> [AIM] Determine how many lines of the material below contain the string "Task", treating uppercase and lowercase letters as different. Give only the number.

Data drawn from a collection:
────────

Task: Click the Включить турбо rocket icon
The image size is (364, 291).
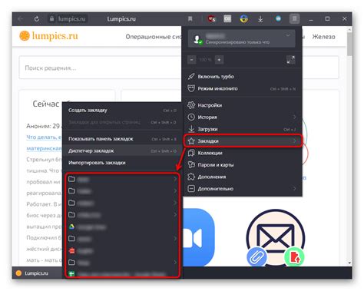Action: click(191, 76)
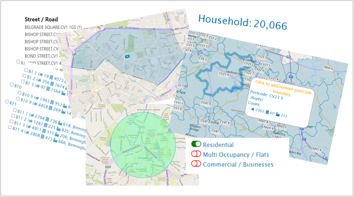Viewport: 354px width, 197px height.
Task: Tick the B10 parent postcode checkbox
Action: (12, 85)

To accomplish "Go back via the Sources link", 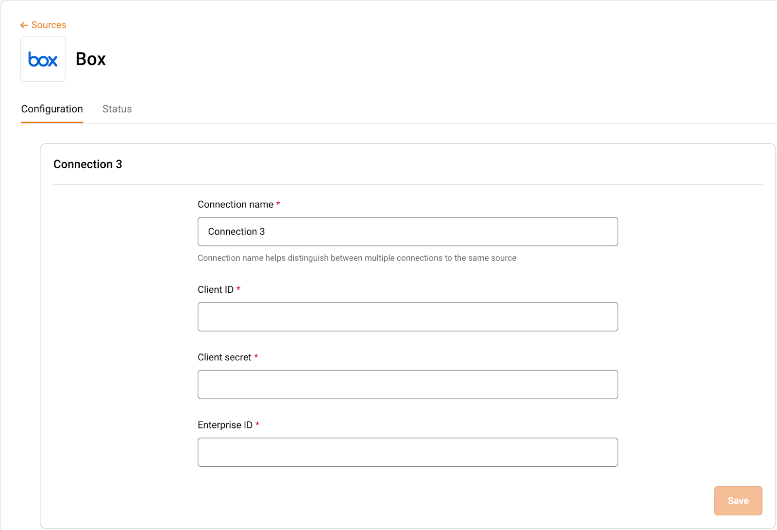I will pos(49,25).
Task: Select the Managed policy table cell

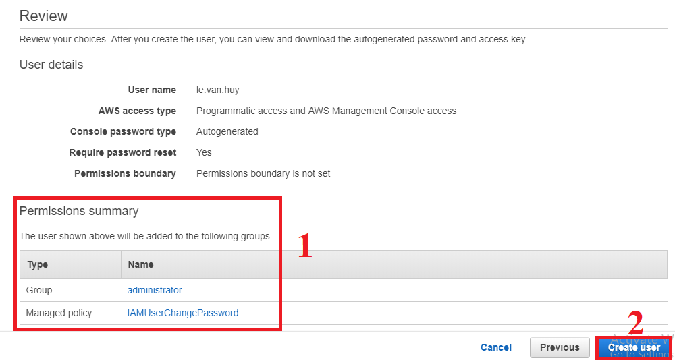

────────

> [EXERCISE ANSWER] 3